Published online by Cambridge University Press: 12 September 2012
Céli Dé or culdees, as they are often called, appear about midway in the timeline of early medieval Irish monasticism. They emerged in the second half of the eighth century, some three hundred years after St Patrick began promoting the religious life to the Irish in the fifth century and a little more than three hundred and fifty years before the introduction of foreign religious orders in Ireland in the twelfth century. Céli Dé were religious, as the meaning of their name, ‘clients of God’, suggests, and in the view of most modern scholars who have written on the topic they were also strictly ascetic.

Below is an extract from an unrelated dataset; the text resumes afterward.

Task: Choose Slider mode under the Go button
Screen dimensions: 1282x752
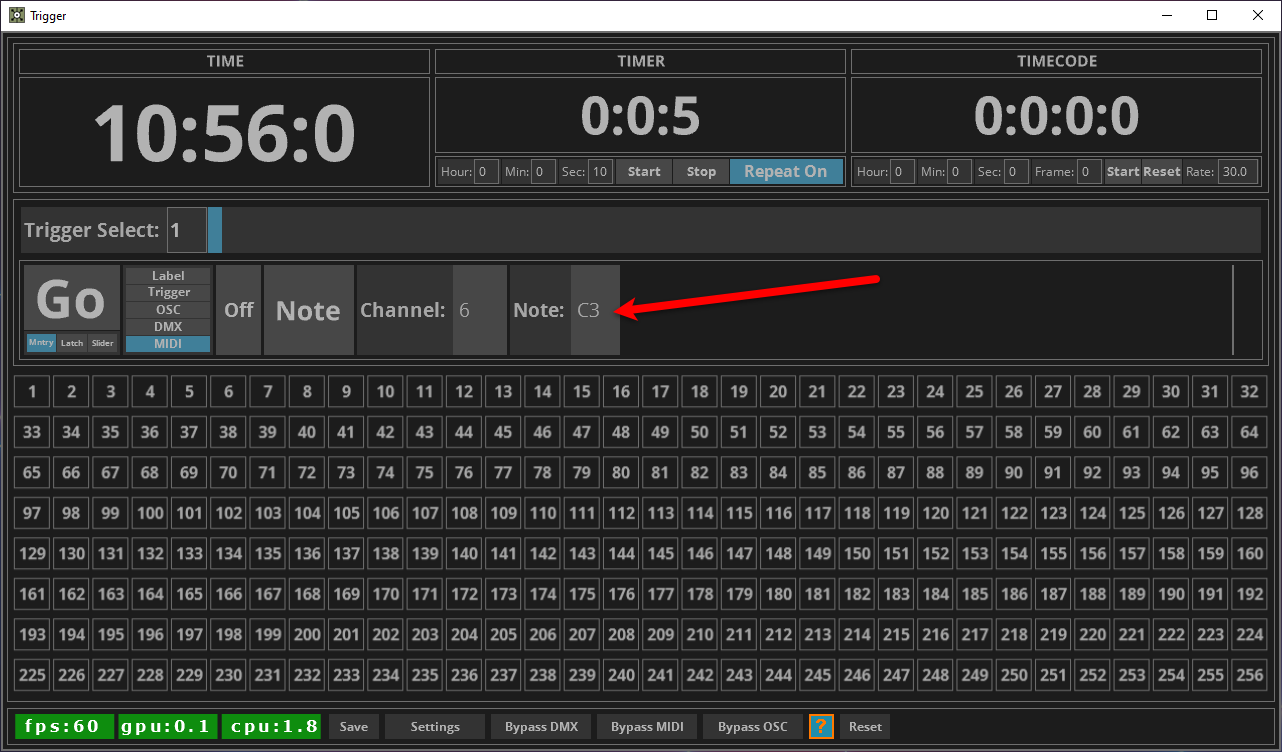Action: coord(102,343)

While scholars have identified a number of early medieval Irish ecclesiastics as céli Dé, such as Dublitter, abbot-bishop of Finglas (ob. 796), Elair, anchorite of Loch Cré (ob. 807), and Mael Díthruib, anchorite and ecclesiastical scholar of Terryglass (ob. 840), the most frequently mentioned is Mael Ruain, abbot-bishop of Tallaght (ob. 792). His community is believed to have produced several Old Irish texts, such as the Old Irish Penitential and Félire Óengusso (‘Martyrology of Óengus’), both likely written in the first half of the ninth century. The most informative witness of the céli Dé is a consuetudinal tract purporting to contain the teachings of Mael Ruain, apparently as recollected by his disciple Mael Díthruib. It was written in the first half of the ninth century by an anonymous monk who was personally acquainted with Mael Díthruib and may have belonged to the community of Tallaght.